Task instructions:
Quote, word for word, every line starting at the line that contains "[Instagram] (32, 20)" and ending with the last line of the records; include both of these lines and no others.

Provided records:
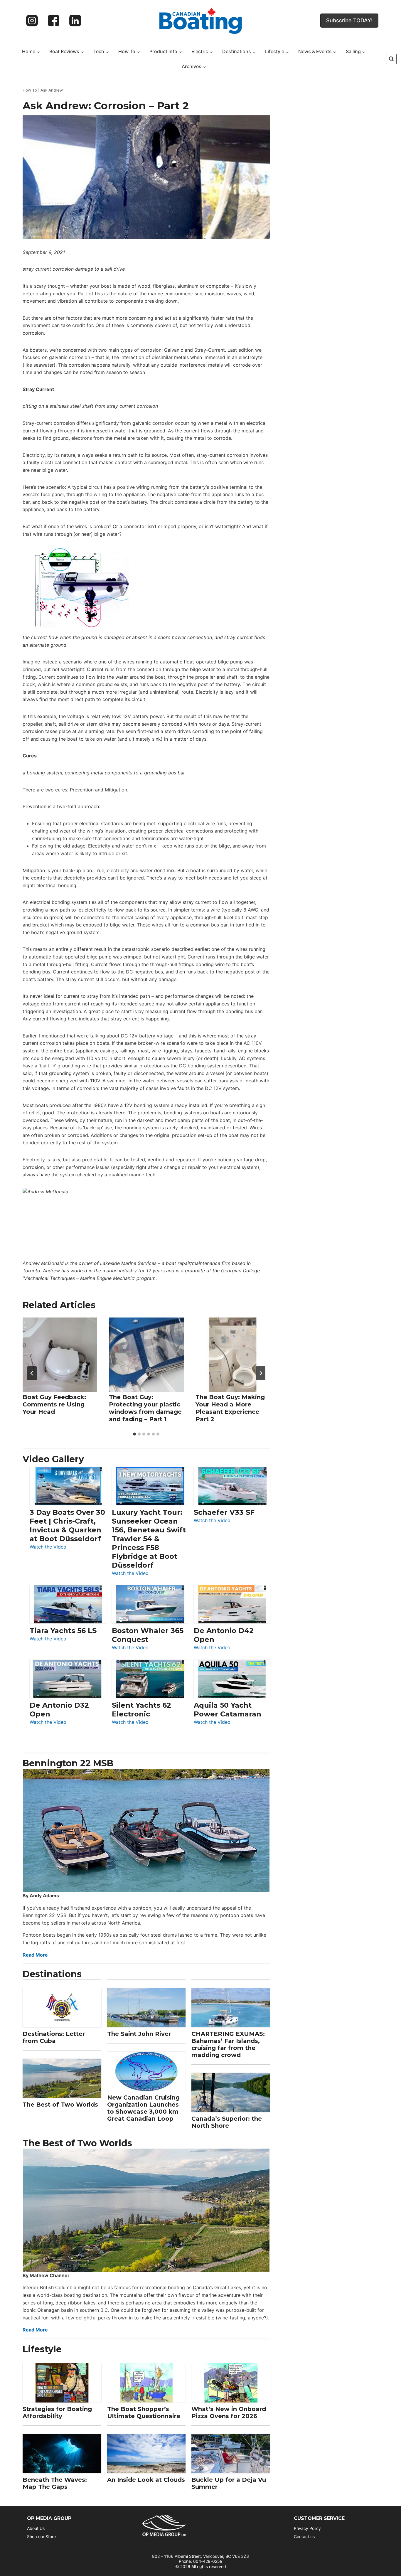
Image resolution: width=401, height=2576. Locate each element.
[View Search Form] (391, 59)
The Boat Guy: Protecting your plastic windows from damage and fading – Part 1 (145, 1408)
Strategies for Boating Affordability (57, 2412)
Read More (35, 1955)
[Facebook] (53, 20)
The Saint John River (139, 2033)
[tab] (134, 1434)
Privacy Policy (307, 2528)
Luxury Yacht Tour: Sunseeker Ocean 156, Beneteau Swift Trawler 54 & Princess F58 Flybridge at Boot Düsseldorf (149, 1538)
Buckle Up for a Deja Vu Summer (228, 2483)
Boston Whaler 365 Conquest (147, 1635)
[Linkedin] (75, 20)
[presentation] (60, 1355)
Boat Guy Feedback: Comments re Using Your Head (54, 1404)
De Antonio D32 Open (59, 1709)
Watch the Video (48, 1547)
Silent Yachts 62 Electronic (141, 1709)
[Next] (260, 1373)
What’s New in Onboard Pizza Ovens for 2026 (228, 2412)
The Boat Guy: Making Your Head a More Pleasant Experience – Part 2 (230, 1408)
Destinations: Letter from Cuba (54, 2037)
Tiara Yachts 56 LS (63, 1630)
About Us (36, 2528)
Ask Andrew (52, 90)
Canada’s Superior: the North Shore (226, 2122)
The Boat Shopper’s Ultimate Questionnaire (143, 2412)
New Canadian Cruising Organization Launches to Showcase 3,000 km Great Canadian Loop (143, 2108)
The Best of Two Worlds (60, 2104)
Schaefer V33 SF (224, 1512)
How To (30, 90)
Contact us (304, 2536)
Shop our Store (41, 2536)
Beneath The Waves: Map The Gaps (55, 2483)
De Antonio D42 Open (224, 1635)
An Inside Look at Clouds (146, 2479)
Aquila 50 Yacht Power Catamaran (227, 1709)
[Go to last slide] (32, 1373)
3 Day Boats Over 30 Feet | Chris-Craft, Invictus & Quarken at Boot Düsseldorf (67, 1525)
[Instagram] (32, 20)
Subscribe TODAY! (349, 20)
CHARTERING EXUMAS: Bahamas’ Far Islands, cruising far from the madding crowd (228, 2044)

Your response:
[Instagram] (32, 20)
Subscribe TODAY! (349, 20)
CHARTERING EXUMAS: Bahamas’ Far Islands, cruising far from the madding crowd (228, 2044)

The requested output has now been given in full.